What this task involves:
In the data below, find each line that contains the word "computer" and copy it.

[Collected data]

######

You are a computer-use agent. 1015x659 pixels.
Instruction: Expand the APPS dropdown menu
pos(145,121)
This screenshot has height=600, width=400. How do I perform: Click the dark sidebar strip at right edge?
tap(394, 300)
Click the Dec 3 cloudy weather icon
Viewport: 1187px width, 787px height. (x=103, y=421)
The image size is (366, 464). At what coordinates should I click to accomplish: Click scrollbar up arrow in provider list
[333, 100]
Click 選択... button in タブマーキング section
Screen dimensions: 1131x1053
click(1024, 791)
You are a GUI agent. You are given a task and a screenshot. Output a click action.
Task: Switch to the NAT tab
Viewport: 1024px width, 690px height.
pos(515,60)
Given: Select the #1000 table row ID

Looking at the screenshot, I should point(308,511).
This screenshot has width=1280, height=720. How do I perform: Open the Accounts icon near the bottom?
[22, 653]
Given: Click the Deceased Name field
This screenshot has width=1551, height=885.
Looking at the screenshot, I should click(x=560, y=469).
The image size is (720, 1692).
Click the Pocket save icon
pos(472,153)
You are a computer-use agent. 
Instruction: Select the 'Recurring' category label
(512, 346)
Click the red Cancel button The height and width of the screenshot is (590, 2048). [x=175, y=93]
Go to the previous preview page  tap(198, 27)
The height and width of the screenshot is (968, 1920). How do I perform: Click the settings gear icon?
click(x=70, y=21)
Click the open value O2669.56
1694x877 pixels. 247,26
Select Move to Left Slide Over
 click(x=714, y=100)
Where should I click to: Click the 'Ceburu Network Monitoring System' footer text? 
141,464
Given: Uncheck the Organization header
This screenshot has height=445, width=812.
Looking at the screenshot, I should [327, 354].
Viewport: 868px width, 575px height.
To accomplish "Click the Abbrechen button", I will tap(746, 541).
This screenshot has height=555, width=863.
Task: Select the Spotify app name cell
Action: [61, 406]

######

Result for this exercise:
You are a computer-use agent. 1015x659 pixels.
You are a computer-use agent. 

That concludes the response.